За долгую свою историю Спасская церковь не раз ремонтировалась. Деревянная кровля сменилась на железную, появилась «голландская» печь, цеховой мастер Иван Темников заменил каменный пол, староста Брызгалов посеребрил все лампады, подсвечники, паникадила.
Храм оставался действующим до 1930 г., после чего был изъят у общины верующих и постепенно пришел в запустение. Использовался как мастерская, а затем как школьный склад.
В 1970-е гг. церковь привлекла внимание общественности и, в частности, архитектора-реставратора Галины Геннадьевны Оранской. Г.Г. Оранская – автор проектов реставрации Спасской и Троицкой церквей и Собора Богоявления в Иркутске.

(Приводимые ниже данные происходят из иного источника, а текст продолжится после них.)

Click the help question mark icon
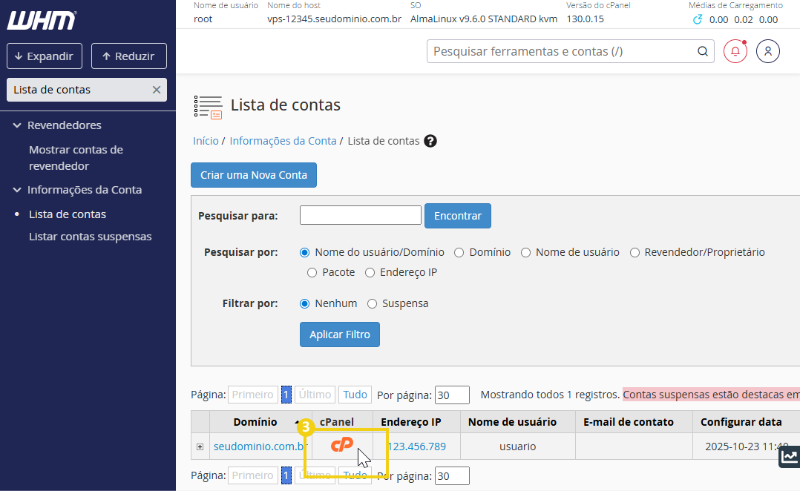 (430, 141)
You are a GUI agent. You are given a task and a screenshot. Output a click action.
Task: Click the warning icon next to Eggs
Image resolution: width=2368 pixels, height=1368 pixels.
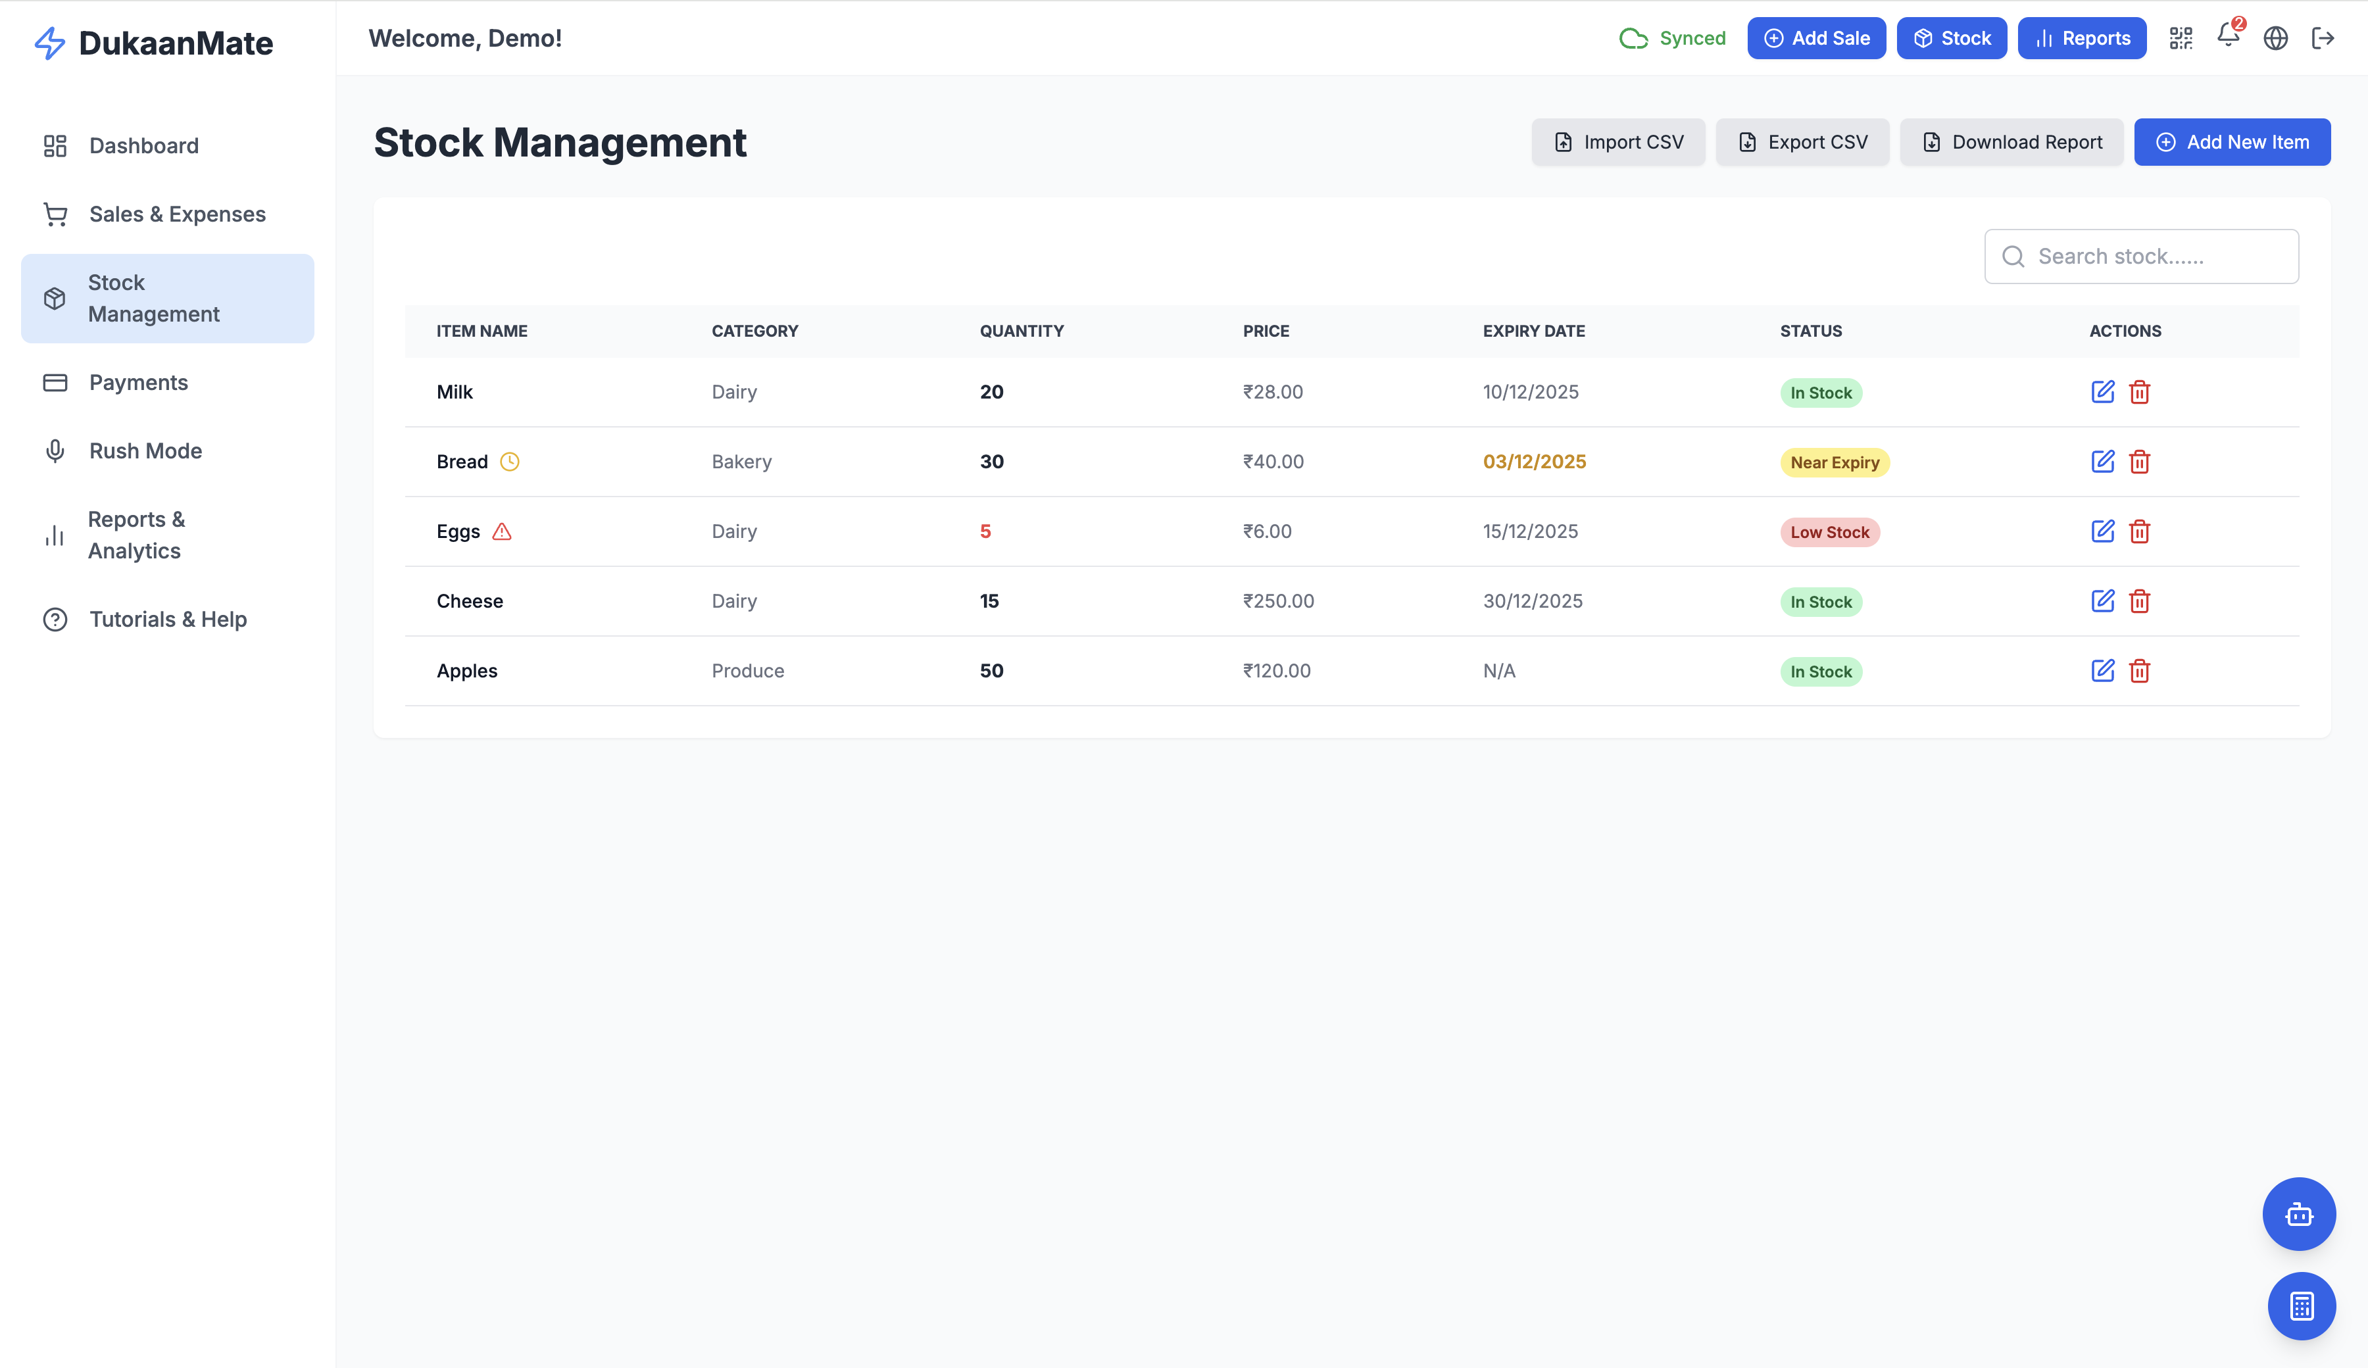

Ее стараниями в 1982 г. выполнены простейшие консервационные работы, в результате которых был закрыт свободный доступ внутрь храма.
Консервацию производила специальная научно-реставрационная производственная мастерская при управлении культуры Иркутского облисполкома. В 1988 г. началась подготовка проекта реставрации. Но на установку лесов средств не хватило, а без них невозможно полноценное исследование объекта и выполнение проекта. Работы были приостановлены. В июле 1992 г. по заказу Центра по сохранению историко-культурного наследия выполнены фотограмметрические обмеры фасадов здания церкви.
С 1993 г. творческий коллектив под руководством Л.И. Гуровой возобновил проектные работы.
С 2000 г. продолжилось финансирование на объекте. На этом этапе потребовались инженерные обследования, которые выполнило ООО «Ингео». В настоящее время ГПО «Иркутскархпроект» закончило проект реставрации, который направлен на согласование в Министерство культуры РФ.
В 2001 г. областной бюджет профинансировал часть консервационных мероприятий.
Усилиями священника о. Валерия в храме, зиявшем пустыми глазницами окон, создано все необходимое для отправления на первом этаже службы. 7 января 2002 г. открылся приход. Наконец-то в храме появился подлинный хозяин…
Говоря о декабристах, с которыми связана история Урика, прежде всего следует назвать имя Сергея Волконского. В 1835 году, в знак уважения последней воли скончавшейся матери, обер-гофмейстерины императорского двора Александры Николаевны, по высочайшему повелению ему с семейством было разрешено выйти на поселение. Однако "освобождение" было омрачено двумя обстоятельствами: слабым здоровьем детей и стесненным финансовым положением.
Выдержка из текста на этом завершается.